*** DATA TO EXAMINE Section Begins ***
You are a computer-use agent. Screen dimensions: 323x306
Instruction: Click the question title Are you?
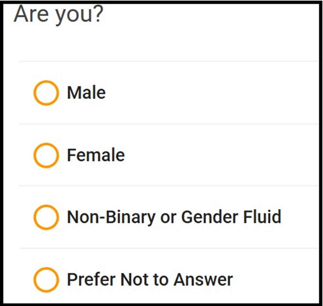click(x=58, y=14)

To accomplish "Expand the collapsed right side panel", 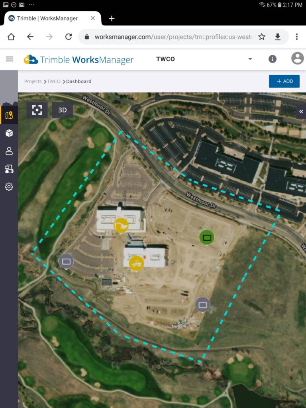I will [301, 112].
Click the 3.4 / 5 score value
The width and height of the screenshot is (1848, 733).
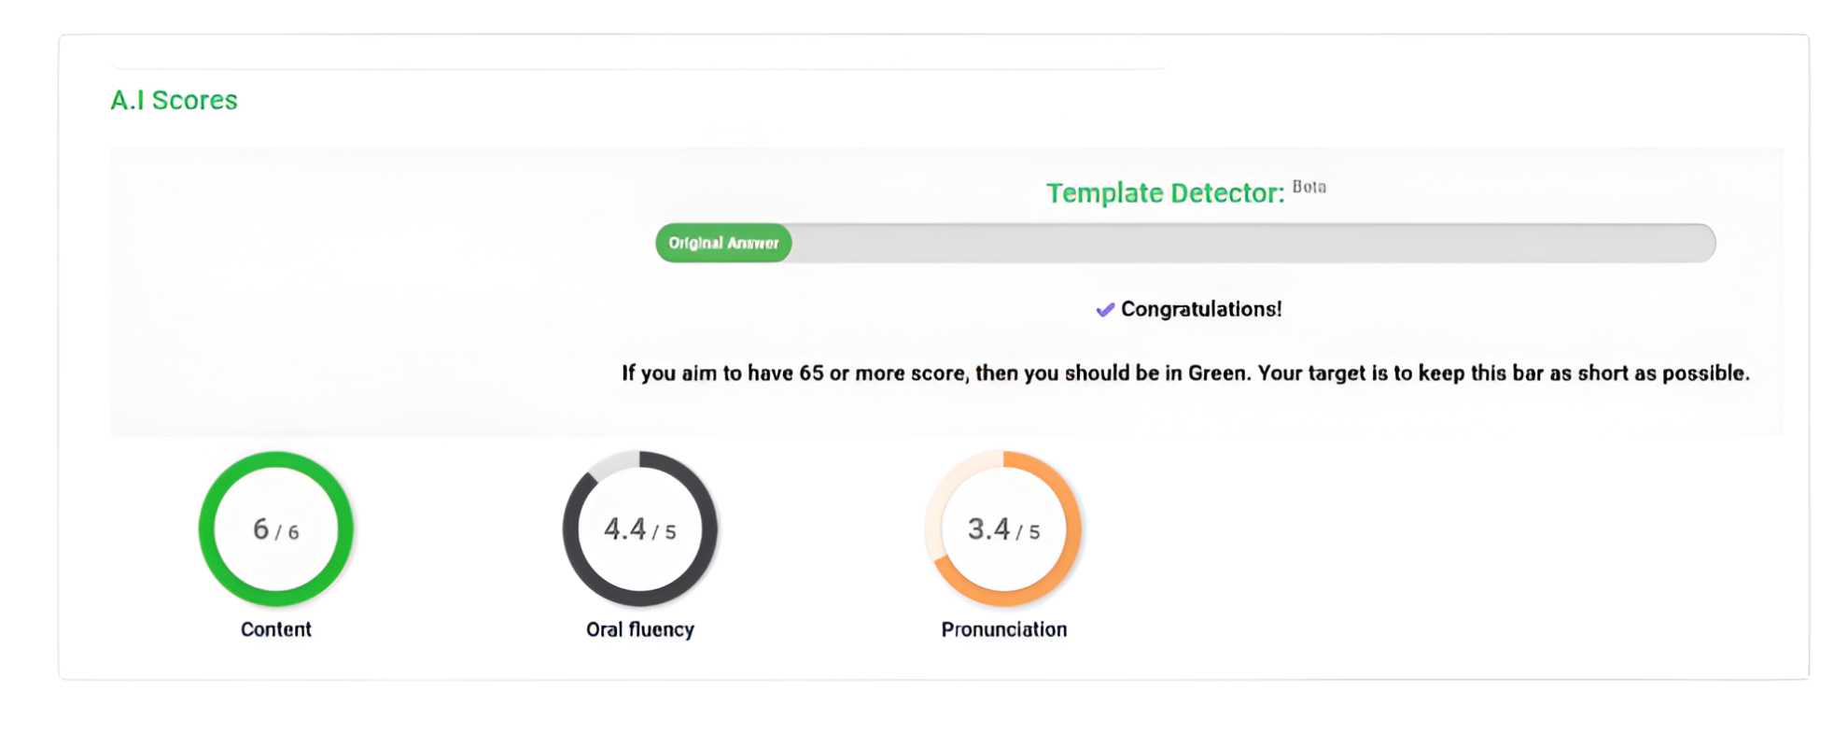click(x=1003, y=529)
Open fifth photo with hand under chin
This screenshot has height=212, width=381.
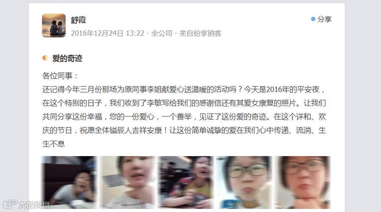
*** DATA TO EXAMINE Section Ends ***
- ASSIGNMENT
Copy exactly and only this span: the line with "Click the 3.4 / 5 score value" through the final line of the entries, both ends included, with the pictures left out.

- RESPONSE
Click the 3.4 / 5 score value
The width and height of the screenshot is (1848, 733).
click(x=1003, y=529)
Open fifth photo with hand under chin
This screenshot has height=212, width=381.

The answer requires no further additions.